Nondischargeable Credit Card Charges
Here, the U.S. Bankruptcy Court held that VISA charges on debtor’s preapproved credit card were not dischargeable in bankruptcy.
Here, the creditor sent an unsolicited credit card application to debtor for a preapproved VISA card with a $4,000 line of credit. The debtor accepted the card when she already had amassed some $29,000 in other credit card obligations. At the time the debtor accepted the new VISA card, she had a monthly income of $1,128 and fixed monthly expenses of $1,408.
Debtor’s first use of the VISA card was for a cash advance of $2,200. The funds were used to pay two house payments and other past due bills. More cash advances were taken which soon exceeded the $4,000 credit limit. No payments were ever made on the VISA card.
The court noted that the debtor is not ignorant of finances, as she is employed by a bank as a personal banker and thus, understands how the credit world operates.

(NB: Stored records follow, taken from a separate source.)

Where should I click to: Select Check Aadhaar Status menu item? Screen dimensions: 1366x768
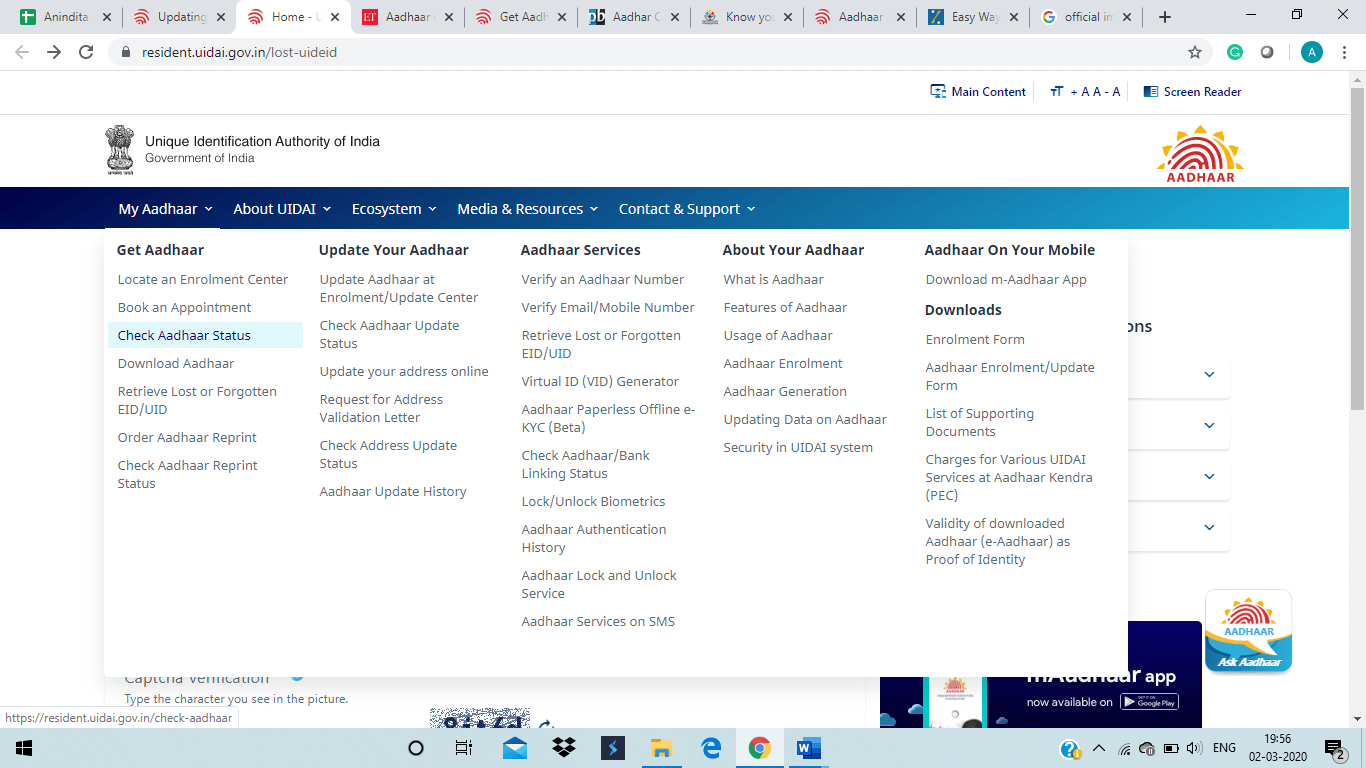(x=184, y=336)
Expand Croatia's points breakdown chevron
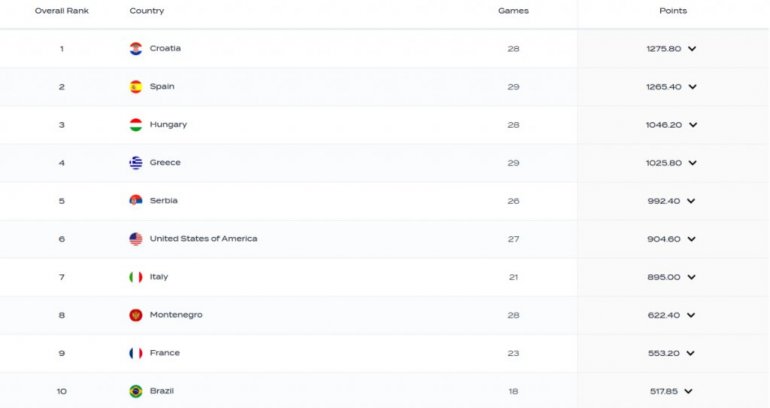The width and height of the screenshot is (770, 408). [x=692, y=49]
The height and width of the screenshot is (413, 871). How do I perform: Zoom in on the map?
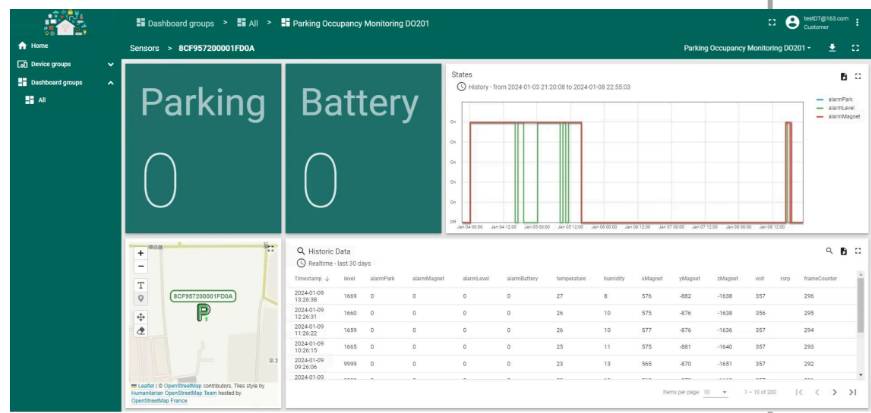coord(141,253)
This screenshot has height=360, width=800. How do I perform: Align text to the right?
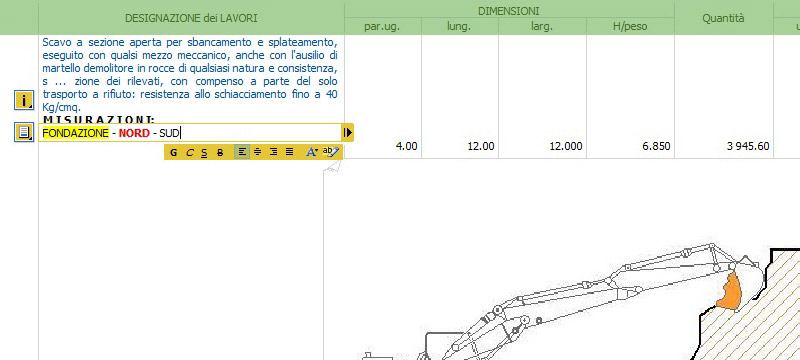273,152
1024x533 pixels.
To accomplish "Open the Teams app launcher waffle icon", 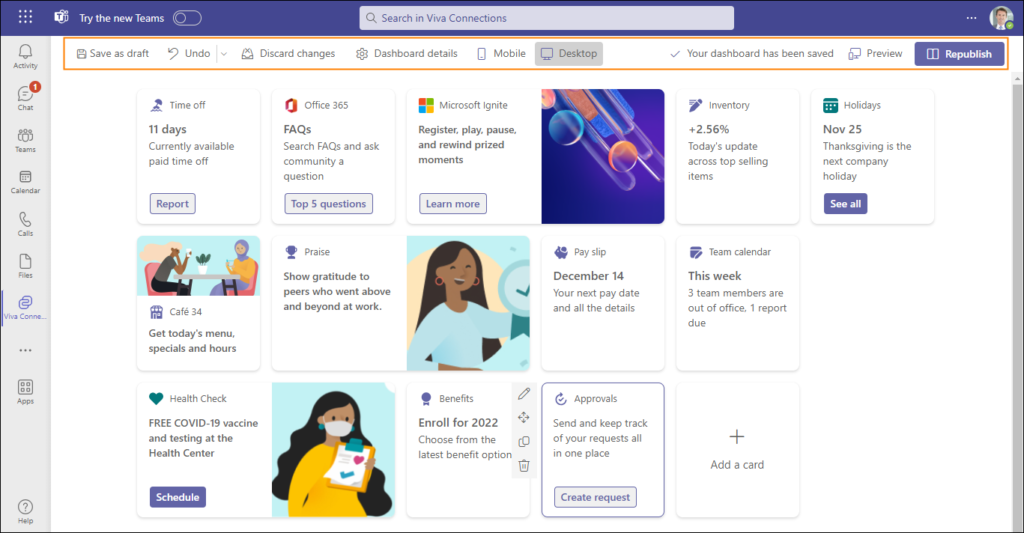I will (25, 17).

The central issue in this case was whether the use of the credit card by the debtor implies a representation that the debtor had both the intent and ability to repay the obligation. A majority of the courts have adopted the “implied representation doctrine” which states that a debtor does make a representation of intent and ability to repay by merely making the charge.

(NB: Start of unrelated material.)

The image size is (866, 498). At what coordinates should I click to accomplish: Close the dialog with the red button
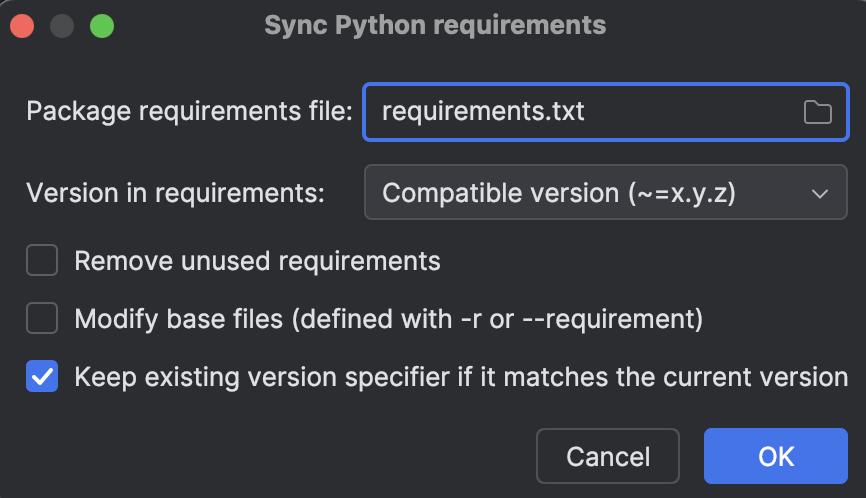pos(22,26)
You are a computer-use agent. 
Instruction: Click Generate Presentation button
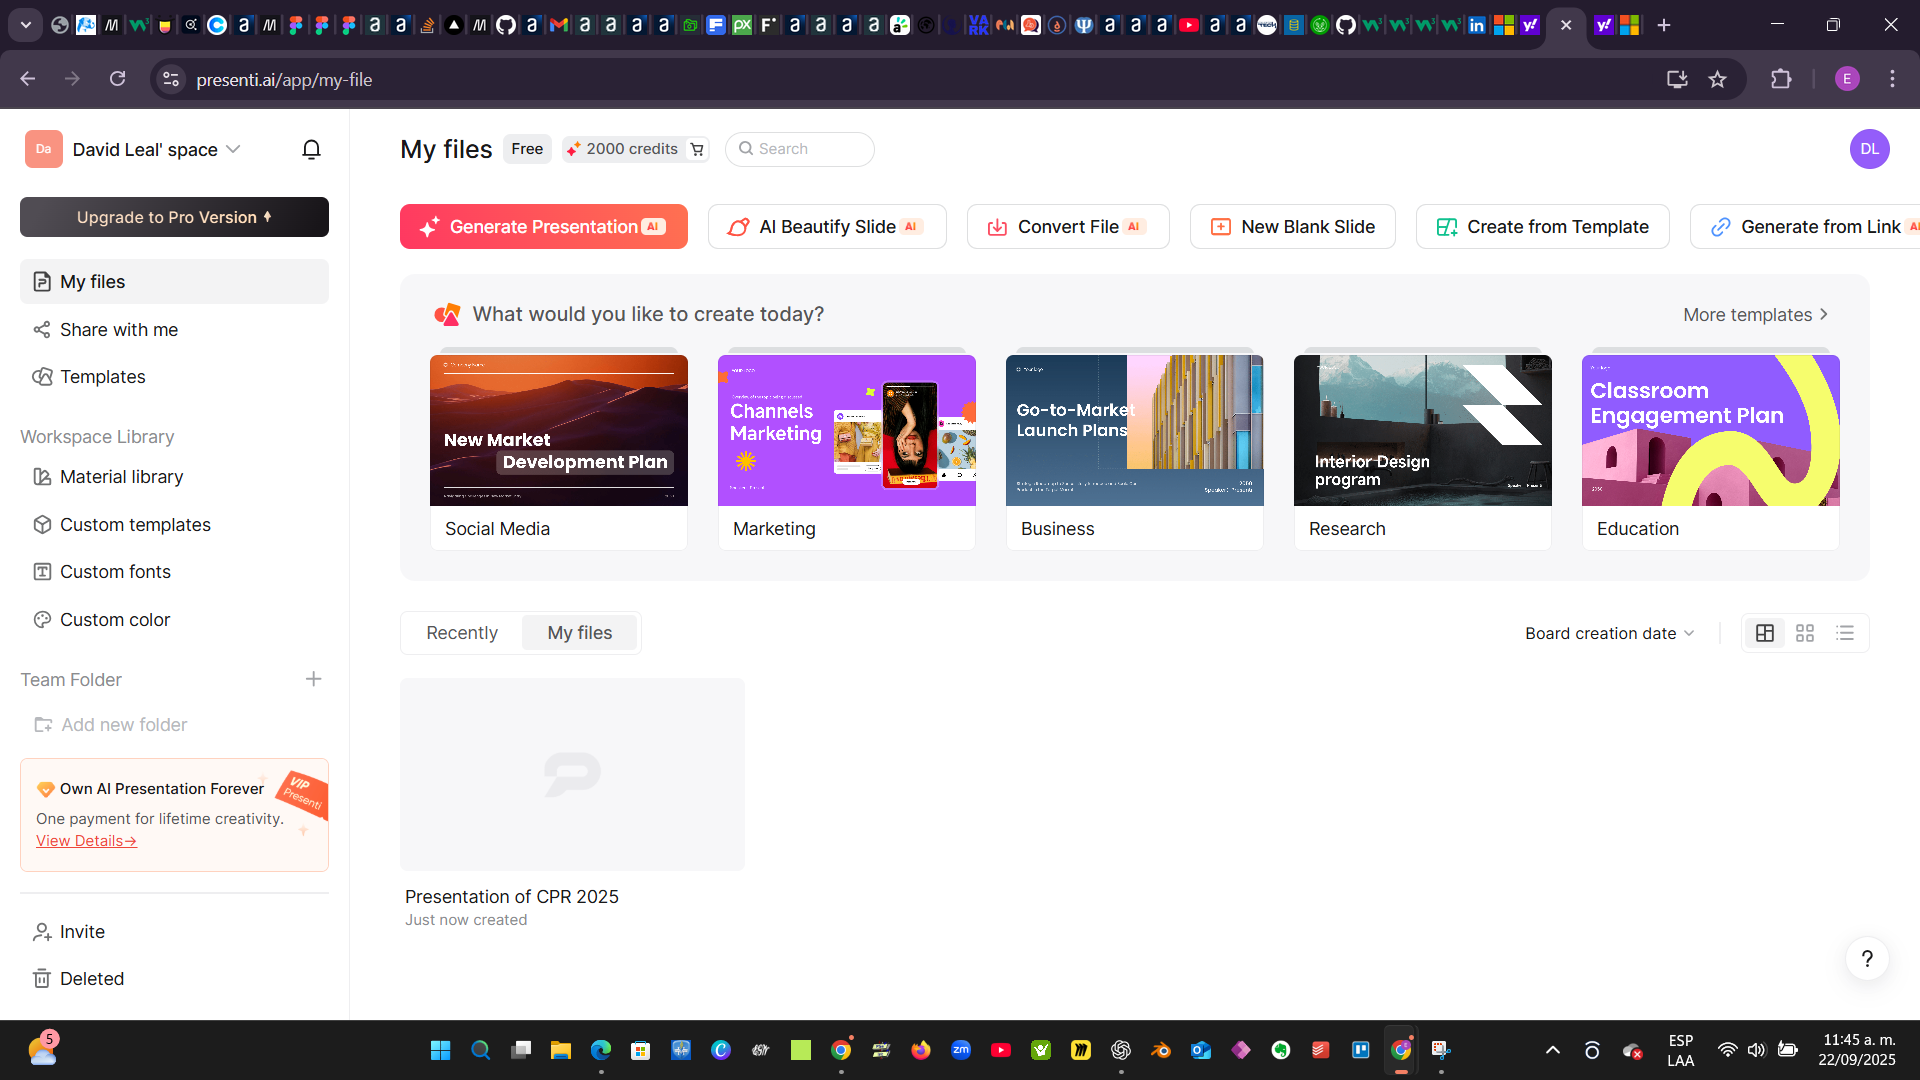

Here, the debtor incurred the VISA debts at a time when she was already insolvent. The court found that at the time the charges were incurred, debtor did not have the ability to repay the charges, and that the debtor knew she did not have the ability to repay the debt. The court concluded that debtor’s actions were tantamount to fraud and held this VISA debt to be nondischargeable. Household Card Services/VISA vs. Laura Vermillion, 136 B.R. 225.